### Quoted passage ###

A Question of Blood: An Inspector Rebus Novel
Review
A Question of Blood: An Inspector Rebus Novel
Detective Inspector John Rebus has appeared in each of Ian Rankin's fourteen police procedurals. He is an updated, hip, evolving archetype of the investigator/detective/cop. He is part of a larger group that works within clear boundaries and are, generally, "do it by the book coppers," but Rebus operates best on his own terms. His manner and style are most effective when he skirts the issue of the technical law, and he relishes the challenge of not stepping too far over the line into "gray territory." Still, he usually manages to "do it" his way and inevitably ventures into the uncharted murk his fellows avoid. He concentrates on getting the job done, and when an opportunity arises that is the key to solving the crime, he has no qualms pushing against the establishment.
In A QUESTION OF BLOOD, the most recent Rebus book, he is called upon to solve a school shooting that has left three dead and one wounded. At the same time he becomes the prime suspect in the grizzly death of a lowlife criminal named Martin Fairstone, who was harassing his partner, Siobhan Clark.

###

### Job 1
In the Rebus review, rewrite everything from "In A QUESTION" down to "partner, Siobhan Clark.", substituting "colleague" for "partner".
### Job 2
Answer these questions from the Rebus review:
(a) In how many of Ian Rankin's police procedurals has Rebus appeared?
(b) How many people did the school shooting leave dead?
(c) Whom was Martin Fairstone harassing?
### Job 3
Extend the review of A Question of Blood by writing what comes next after its final sentence.

### Data provided ###

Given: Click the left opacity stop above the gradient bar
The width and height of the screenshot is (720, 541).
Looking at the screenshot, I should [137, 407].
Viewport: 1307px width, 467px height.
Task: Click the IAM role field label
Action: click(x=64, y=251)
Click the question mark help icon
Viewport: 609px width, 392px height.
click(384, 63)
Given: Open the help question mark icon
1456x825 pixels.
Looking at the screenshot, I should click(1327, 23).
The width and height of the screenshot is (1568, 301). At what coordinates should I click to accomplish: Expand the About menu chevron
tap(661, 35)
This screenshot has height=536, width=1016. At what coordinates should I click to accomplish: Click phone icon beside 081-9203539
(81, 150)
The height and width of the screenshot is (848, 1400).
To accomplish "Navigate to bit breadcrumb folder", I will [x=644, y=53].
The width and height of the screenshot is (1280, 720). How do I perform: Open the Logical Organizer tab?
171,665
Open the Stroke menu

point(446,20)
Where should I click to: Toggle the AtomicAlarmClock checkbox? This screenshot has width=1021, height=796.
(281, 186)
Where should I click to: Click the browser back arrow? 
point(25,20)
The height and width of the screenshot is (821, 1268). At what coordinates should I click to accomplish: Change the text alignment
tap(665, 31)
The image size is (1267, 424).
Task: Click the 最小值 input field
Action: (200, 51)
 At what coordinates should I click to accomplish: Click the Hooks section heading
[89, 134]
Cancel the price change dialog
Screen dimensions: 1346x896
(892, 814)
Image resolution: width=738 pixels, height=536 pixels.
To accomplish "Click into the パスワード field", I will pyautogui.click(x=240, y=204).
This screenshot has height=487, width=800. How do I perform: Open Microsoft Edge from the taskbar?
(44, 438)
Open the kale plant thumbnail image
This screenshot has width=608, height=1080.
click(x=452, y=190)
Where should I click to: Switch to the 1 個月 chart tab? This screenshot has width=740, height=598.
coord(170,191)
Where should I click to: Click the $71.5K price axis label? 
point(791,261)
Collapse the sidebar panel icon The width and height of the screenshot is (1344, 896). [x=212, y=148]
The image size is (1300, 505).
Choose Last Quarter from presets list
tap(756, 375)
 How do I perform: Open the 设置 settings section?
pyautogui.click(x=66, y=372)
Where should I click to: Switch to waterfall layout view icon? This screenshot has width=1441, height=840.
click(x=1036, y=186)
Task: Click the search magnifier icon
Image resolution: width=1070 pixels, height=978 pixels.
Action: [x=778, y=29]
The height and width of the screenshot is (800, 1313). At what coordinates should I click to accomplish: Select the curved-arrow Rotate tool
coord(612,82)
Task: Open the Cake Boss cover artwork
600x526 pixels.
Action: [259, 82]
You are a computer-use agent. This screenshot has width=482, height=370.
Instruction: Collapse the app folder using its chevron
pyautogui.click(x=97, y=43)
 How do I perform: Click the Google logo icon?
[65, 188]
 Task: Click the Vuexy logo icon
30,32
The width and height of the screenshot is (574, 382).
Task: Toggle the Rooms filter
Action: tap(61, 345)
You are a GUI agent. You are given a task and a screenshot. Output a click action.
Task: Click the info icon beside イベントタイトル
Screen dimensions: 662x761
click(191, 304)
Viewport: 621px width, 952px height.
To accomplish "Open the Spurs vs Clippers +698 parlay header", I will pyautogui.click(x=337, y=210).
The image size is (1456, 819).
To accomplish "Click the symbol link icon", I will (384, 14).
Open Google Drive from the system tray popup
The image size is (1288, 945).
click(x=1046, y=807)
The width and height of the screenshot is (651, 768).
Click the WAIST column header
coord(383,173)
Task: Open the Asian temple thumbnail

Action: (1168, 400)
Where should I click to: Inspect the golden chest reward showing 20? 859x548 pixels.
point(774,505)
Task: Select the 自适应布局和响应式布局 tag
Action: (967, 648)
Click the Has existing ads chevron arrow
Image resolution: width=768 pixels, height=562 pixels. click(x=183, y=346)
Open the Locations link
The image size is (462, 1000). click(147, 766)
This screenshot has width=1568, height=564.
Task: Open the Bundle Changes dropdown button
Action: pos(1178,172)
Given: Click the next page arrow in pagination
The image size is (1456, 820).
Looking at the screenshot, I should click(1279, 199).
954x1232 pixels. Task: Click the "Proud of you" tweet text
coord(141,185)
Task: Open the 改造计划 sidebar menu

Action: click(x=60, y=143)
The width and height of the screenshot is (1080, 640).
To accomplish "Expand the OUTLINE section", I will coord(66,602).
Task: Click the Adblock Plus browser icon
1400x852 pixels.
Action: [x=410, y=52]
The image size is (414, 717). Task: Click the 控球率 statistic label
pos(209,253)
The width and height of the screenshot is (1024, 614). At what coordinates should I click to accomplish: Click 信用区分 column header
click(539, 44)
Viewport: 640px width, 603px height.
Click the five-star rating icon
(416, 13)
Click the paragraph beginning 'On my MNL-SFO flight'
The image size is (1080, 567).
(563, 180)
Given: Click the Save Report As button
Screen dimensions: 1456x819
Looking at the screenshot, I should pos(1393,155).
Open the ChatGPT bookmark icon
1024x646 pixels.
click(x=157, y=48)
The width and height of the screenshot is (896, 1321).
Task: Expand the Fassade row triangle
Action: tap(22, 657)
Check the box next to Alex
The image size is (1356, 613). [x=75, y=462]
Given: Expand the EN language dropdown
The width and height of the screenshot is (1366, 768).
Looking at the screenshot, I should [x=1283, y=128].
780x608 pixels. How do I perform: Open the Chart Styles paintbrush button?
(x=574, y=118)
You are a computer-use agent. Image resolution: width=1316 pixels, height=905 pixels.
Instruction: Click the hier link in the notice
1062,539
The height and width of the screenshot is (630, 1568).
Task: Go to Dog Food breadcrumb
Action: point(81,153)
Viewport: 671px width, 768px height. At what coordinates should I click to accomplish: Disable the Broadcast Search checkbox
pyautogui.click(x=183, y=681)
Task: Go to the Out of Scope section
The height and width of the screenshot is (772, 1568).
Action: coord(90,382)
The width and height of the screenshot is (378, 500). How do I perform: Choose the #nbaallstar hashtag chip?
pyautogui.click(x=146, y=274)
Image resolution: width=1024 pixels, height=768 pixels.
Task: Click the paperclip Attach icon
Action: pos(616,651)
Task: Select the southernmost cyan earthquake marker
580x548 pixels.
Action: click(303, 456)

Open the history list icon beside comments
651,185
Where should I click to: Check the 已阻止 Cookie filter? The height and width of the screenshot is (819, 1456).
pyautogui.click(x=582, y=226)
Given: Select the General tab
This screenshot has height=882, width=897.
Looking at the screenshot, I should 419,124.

###

### Final result 1
In A QUESTION OF BLOOD, the most recent Rebus book, he is called upon to solve a school shooting that has left three dead and one wounded. At the same time he becomes the prime suspect in the grizzly death of a lowlife criminal named Martin Fairstone, who was harassing his colleague, Siobhan Clark.

### Final result 2
(a) Fourteen.
(b) Three.
(c) Siobhan Clark, Rebus's partner.

### Final result 3
One night, Rebus goes pub-crawling to find Fairstone with the intention of setting him straight about staying away from Siobhan. But, as does happen in life, the two get smashingly drunk and Fairstone invites Rebus home for a nightcap. They are going to bury the hatchet, and as far as the DI is concerned, that was all there was to the meeting. He leaves, hails a cab and falls asleep until he reaches home when he realizes that … "he'd done it again. Ended up drinking too much … [the] driver had to wake him up. Rebus [remembered] running a bath … world tilting in the darkness, shifting on its axis, pitching him forwards so his head thumped against the rim of the [tub] … waking on his knees, hands hanging over the side of the bath" having turned on only the hot water tap. "His hands were scalded by the rising water … Scalded."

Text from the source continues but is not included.